The FAANGs’ debt to Professor Berners Lee
Oxford University is also the source of the phenomenal World Wide Web. Sir Tim Berners Lee, a professorial fellow at the Department of Computer Science, created the Web, the first web browser and the web server. The internet became “the fastest growing communications medium of all time and changed the shape of modern life forever”. He gave his ideas freely to others with no patent application. He made no money from his inventions but most of the world’s largest companies today – Facebook, Apple, Amazon, Netflix, Google – the ‘FAANGs’ – and Microsoft would likely not exist without them.
Future developments
Looking to the future, a significant development that we can see coming through is the Metaverse launched by Facebook, which has also now rebranded itself as Meta Platforms. The Metaverse is a virtual reality world on a massive scale, an inter-operable network of real time-rendered 3D virtual worlds. An unlimited number of users can experience it simultaneously with individual senses of presence and with continuity of data, such as identity, history, entitlements and objects.
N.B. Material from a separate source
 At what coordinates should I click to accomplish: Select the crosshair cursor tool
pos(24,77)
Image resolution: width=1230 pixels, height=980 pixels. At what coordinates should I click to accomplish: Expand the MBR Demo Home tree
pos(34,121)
Users can interact, game and experience things as they would in the real world, with 3D headsets making the experience authentic. They can engage in decentralised virtual economies: buying, selling and trading digital assets such as avatars, virtual clothing, houses and shops.
For investors, the challenge is to determine whether the Metaverse will succeed: will we spend more time and money online as virtual people, owning virtual homes and property? Or will it fade away and be replaced by the ‘next big thing’?
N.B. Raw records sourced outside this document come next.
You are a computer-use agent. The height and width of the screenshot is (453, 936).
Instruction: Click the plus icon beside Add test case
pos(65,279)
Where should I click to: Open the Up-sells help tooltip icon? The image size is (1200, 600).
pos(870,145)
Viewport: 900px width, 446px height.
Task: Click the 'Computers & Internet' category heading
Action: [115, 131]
As investors, we can participate in this theme now by taking the ‘picks and shovels’ approach used in the Gold Rush. For example, Nvidia provides graphic processing units or graphics cards. For many of those seeking to participate in the Metaverse, these will provide the backbone of their graphics processing. Nvidia has been a core holding for some time in the Liontrust Global Alpha, the Liontrust Balanced and the Liontrust Global Technology funds.
The energy challenge
Investors should also consider the energy industry, in which scientists are poised to make significant breakthroughs, taking the world far beyond nuclear energy, fossil fuels and even solar panels. If we could capture just one day’s sunshine then this could meet the world’s energy needs for a year.
Photovoltaics, or the conversion of sunlight into electricity, is another field in which an Oxford-based company, Oxford PV, leads the world. It is using Perovskite, or silicon solar cell, technology. This new science has already yielded impressive results with a solar conversion efficiency of a world record 29.52%. It may one day be possible to paint a thin layer of transparent Perovskite gloss on our windows at home and cover all our domestic energy needs from this.
Photovoltaics will also likely have a major detrimental impact on oil and gas companies globally. Thinking globally is crucial for investors because significant steps forward can happen anywhere, not just in the US and Europe.
Five key drivers of performance
The science theme is one of five key drivers applied in the same investment process used by the Liontrust Global Smaller Companies Fund, the Liontrust Global Alpha Fund and the Liontrust Balanced Fund. The other key drivers include Intellectual Property, Deep Technology, Positive Change and Entrepreneurial Vision.
The Global Smaller Companies Fund invests in companies with a market capitalisation of between US $2 billion and US $10 billion. It was launched to capitalise on the work conducted over the previous 15 years to identify small caps before they became mid-caps. The companies that grow beyond the $10 billion mark then become eligible for the Global Alpha Fund.
The Global Alpha Fund, which is powered by global mid-cap stocks with some appropriate large and mega caps to balance it, includes 19 stocks that have left the Global Smaller Companies Fund over the last five years.
As mentioned, science is just one of the key drivers used in our investment process. In future articles, I will address the other four.